Nevertheless, Himmelsbach was the leader of the evidence retrieval at Tina’s Bar in February 1980, when $5,800 of the ransom money was found.
Ever since then, Himmelsbach has been the public face of the FBI’s DB Cooper investigation, and he has appeared numerous times in documentaries and throughout the news media. Ralph has repeatedly told me that he expects payment for his interviews, and according to British journalist Alex Hannaford, Himmelsbach asks for $600 for a print interview. Similarly, author Robert Blevins reports on Drop Zone.com that Ralph charges $2,100 for a video filming.
Lacking those kinds of funds, I have offered to take Ralph and his wife out to lunch. So far, he has not agreed to an interview with me, and only spoke with me when I stopped at his house unexpectedly – and uninvited. Nevertheless, he graciously spoke with me for about twenty minutes.
Ralph lives with his wife in a strikingly beautiful home on 40 acres in Woodburn that is accessed by a quarter-mile causeway over a seasonal pond.
Himmelsbach also has a remarkable relationship with Cooper sleuth Jerry Thomas, and the latter calls Ralph a “second father.” It appears the affection is mutual.
In another bizarre twist, Himmelsbach’s mansion is located less than two miles from the hazelnut grove that Barb Dayton says she landed in as DB Cooper and the site of the irrigation cistern in which she stored the ransom money.
Due to mandatory retirement policies at the FBI, Himmelsbach was compelled to retire from the FBI just two weeks after the money find at Tina’s Bar.
Retired Special Agent Bob Sale from the Seattle FO told me that he knows Mr. Himmelsbach and claims that Ralph is good friends with Phil Knight, the founder of Nike, which is based in Portland. Bob suggested that Ralph’s’ apparent wealth may have come from timely investments in Nike in the early days.
Special Agent in Command Russ Calame
SAC Russ Calame led the team that captured Richard McCoy in one of the first so-called “copycat” skyjackings after Cooper. McCoy hijacked a 727 out of Denver flying to San Francisco and he bailed out over the evening skies near his home of Provo, Utah.
Calame later partnered with federal court officer Bernie Rhodes to write DB Cooper- The Real McCoy.

Stored dataset items:
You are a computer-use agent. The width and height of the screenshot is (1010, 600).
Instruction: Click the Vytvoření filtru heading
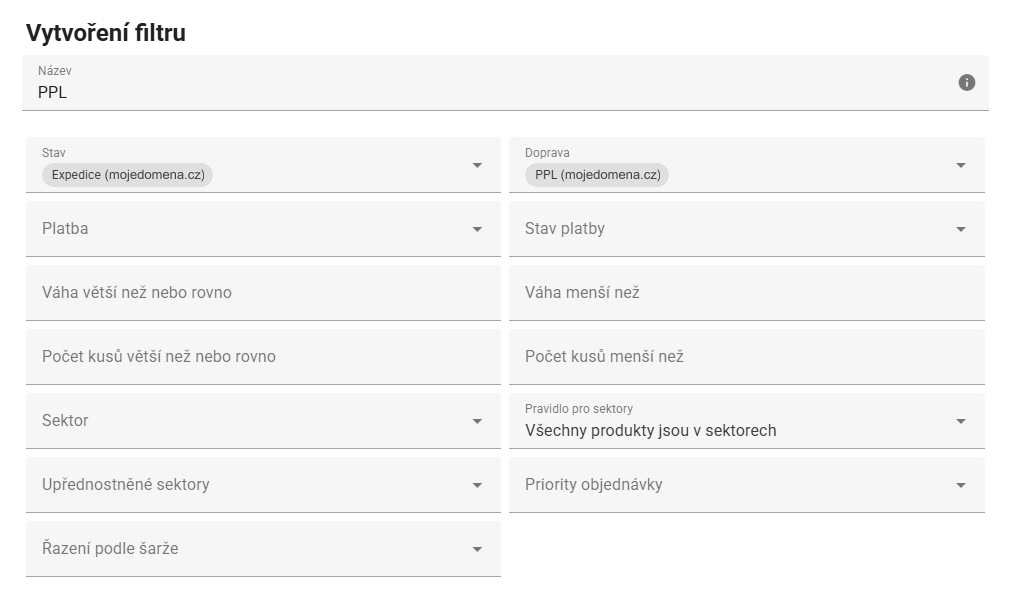[x=106, y=33]
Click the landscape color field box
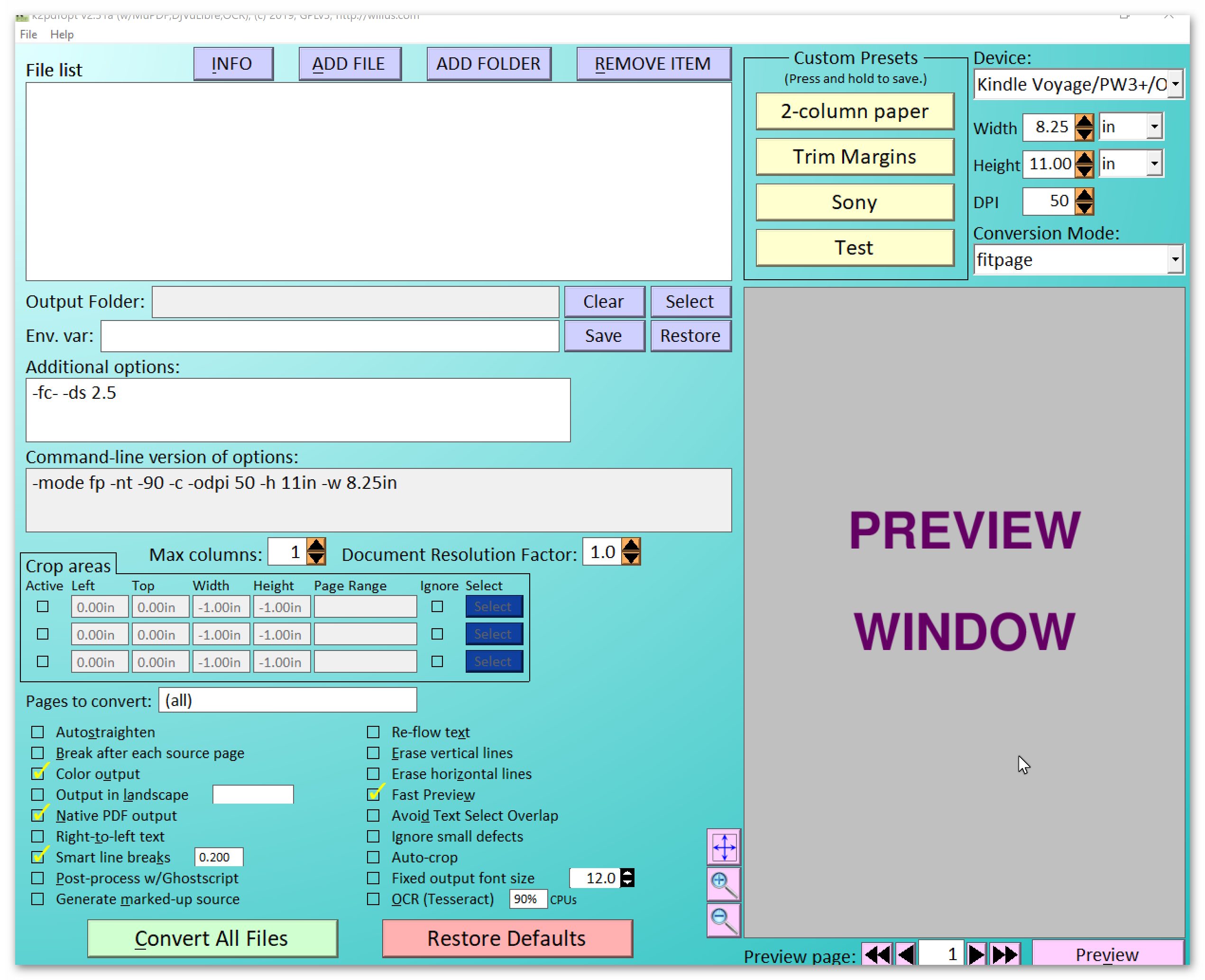Image resolution: width=1205 pixels, height=980 pixels. point(253,794)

■ **Direction 1**: Rewrite everything in the DB Cooper excerpt from "Nevertheless, Himmelsbach was" down to "about twenty minutes.", replacing "lunch" with "dinner".
■ **Direction 2**: Turn the lines of the stored dataset entries into a JSON list of strings, one string per line, leaving out blank lines and the pictures.

■ **Full solution 1**:
Nevertheless, Himmelsbach was the leader of the evidence retrieval at Tina’s Bar in February 1980, when $5,800 of the ransom money was found.
Ever since then, Himmelsbach has been the public face of the FBI’s DB Cooper investigation, and he has appeared numerous times in documentaries and throughout the news media. Ralph has repeatedly told me that he expects payment for his interviews, and according to British journalist Alex Hannaford, Himmelsbach asks for $600 for a print interview. Similarly, author Robert Blevins reports on Drop Zone.com that Ralph charges $2,100 for a video filming.
Lacking those kinds of funds, I have offered to take Ralph and his wife out to dinner. So far, he has not agreed to an interview with me, and only spoke with me when I stopped at his house unexpectedly – and uninvited. Nevertheless, he graciously spoke with me for about twenty minutes.

■ **Full solution 2**:
[
  "You are a computer-use agent. The width and height of the screenshot is (1010, 600).",
  "Instruction: Click the Vytvoření filtru heading",
  "[x=106, y=33]",
  "Click the landscape color field box",
  "Image resolution: width=1205 pixels, height=980 pixels. point(253,794)"
]